Only one stretch of the data is wanted: the line containing "The width and height of the screenshot is (914, 1316).", the line containing "Given: Click the Date/Time 10/1130 UTC text", and every line between them, copied exactly.

** Provided information follows **

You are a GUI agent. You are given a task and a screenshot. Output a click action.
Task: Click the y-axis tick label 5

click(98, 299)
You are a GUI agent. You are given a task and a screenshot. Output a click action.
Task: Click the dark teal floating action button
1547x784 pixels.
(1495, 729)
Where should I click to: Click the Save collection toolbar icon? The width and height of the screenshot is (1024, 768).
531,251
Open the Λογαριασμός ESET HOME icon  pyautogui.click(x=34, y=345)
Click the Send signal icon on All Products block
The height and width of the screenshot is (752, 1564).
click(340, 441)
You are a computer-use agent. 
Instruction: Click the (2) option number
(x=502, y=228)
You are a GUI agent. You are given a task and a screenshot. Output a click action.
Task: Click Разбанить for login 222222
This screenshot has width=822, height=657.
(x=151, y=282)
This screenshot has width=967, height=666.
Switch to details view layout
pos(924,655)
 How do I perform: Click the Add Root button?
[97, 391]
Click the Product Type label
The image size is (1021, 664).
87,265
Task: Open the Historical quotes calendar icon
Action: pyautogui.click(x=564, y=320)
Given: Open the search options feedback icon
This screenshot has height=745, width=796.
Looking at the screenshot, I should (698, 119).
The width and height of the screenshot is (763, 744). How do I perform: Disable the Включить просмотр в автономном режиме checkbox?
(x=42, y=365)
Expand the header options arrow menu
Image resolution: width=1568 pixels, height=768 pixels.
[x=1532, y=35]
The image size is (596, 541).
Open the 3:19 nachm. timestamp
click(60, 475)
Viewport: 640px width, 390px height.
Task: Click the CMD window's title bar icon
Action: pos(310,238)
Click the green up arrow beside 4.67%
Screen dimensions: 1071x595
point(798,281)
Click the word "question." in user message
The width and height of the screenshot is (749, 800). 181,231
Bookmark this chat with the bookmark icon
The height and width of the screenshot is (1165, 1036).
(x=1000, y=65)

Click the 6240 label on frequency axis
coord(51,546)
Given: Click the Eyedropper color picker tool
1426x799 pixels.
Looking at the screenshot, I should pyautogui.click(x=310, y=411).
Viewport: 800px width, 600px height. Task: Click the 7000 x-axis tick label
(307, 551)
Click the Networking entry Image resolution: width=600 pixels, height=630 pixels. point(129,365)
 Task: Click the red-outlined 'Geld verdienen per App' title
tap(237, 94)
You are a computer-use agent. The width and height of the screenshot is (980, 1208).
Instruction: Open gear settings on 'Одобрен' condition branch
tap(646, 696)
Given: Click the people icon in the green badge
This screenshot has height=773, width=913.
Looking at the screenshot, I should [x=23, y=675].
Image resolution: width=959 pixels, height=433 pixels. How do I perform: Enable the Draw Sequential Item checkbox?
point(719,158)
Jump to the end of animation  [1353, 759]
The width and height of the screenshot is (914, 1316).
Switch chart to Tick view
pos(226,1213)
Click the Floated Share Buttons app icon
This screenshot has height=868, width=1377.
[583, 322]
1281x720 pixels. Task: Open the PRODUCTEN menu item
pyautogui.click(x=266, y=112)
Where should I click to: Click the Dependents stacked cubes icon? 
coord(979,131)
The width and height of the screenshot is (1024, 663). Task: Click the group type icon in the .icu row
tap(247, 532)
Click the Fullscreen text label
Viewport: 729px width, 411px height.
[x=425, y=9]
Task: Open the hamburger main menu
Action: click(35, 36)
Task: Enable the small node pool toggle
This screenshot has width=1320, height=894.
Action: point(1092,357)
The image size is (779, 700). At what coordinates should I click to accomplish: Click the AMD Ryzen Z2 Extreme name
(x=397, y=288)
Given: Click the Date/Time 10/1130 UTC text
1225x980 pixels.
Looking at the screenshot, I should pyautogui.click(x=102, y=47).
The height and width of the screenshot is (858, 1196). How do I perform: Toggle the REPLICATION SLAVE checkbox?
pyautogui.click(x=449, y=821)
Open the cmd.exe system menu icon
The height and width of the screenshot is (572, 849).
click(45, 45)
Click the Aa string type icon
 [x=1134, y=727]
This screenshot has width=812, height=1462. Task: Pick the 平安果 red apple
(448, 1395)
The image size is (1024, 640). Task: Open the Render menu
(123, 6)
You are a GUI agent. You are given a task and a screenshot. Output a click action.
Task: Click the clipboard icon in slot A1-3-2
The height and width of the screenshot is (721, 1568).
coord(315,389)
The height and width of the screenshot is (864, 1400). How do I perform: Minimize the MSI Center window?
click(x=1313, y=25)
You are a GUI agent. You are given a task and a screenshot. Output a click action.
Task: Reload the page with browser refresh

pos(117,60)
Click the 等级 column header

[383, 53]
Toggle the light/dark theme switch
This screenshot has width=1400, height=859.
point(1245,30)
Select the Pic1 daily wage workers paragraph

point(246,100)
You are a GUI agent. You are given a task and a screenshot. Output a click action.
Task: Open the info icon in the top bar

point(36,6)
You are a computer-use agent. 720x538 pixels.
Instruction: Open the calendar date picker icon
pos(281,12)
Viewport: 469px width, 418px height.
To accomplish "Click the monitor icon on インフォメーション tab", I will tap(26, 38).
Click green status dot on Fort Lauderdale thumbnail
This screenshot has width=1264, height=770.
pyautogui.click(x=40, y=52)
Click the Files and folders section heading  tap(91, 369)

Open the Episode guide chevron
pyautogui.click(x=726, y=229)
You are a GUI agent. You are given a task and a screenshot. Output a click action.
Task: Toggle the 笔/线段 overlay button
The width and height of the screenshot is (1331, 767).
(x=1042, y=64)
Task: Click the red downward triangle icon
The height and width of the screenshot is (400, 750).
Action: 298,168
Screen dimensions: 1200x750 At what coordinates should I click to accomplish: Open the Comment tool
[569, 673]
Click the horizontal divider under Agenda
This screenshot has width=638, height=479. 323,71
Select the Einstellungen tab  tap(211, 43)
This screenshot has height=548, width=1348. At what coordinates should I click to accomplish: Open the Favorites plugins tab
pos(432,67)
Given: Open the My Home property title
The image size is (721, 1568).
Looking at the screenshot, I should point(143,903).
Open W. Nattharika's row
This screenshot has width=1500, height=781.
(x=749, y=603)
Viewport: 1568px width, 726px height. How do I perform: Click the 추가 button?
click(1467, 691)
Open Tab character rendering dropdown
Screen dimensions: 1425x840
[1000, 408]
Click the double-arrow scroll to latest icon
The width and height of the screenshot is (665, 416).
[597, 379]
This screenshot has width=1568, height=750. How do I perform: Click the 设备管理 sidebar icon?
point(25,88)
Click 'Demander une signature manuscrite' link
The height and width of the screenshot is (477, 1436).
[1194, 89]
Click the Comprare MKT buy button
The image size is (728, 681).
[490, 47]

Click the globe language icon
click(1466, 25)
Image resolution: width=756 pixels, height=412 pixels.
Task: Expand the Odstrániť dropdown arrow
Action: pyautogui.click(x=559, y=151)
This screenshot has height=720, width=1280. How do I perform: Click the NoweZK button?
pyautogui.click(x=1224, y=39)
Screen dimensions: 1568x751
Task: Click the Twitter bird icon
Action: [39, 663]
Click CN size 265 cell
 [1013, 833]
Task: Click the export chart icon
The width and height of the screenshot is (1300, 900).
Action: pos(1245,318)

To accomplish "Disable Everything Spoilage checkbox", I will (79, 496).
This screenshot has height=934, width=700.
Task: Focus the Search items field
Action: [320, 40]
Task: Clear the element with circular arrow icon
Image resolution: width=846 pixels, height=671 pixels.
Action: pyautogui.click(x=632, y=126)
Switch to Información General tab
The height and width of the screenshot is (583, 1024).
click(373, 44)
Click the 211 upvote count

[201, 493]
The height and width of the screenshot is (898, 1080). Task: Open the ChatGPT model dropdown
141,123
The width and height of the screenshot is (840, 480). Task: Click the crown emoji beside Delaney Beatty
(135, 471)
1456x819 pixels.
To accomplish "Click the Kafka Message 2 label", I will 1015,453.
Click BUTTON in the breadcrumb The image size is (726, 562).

** End of Provided information **

Expected output -
The width and height of the screenshot is (914, 1316).
Switch chart to Tick view
pos(226,1213)
Click the Floated Share Buttons app icon
This screenshot has height=868, width=1377.
[583, 322]
1281x720 pixels. Task: Open the PRODUCTEN menu item
pyautogui.click(x=266, y=112)
Where should I click to: Click the Dependents stacked cubes icon? 
coord(979,131)
The width and height of the screenshot is (1024, 663). Task: Click the group type icon in the .icu row
tap(247, 532)
Click the Fullscreen text label
Viewport: 729px width, 411px height.
[x=425, y=9]
Task: Open the hamburger main menu
Action: click(35, 36)
Task: Enable the small node pool toggle
This screenshot has width=1320, height=894.
Action: point(1092,357)
The image size is (779, 700). At what coordinates should I click to accomplish: Click the AMD Ryzen Z2 Extreme name
(x=397, y=288)
Given: Click the Date/Time 10/1130 UTC text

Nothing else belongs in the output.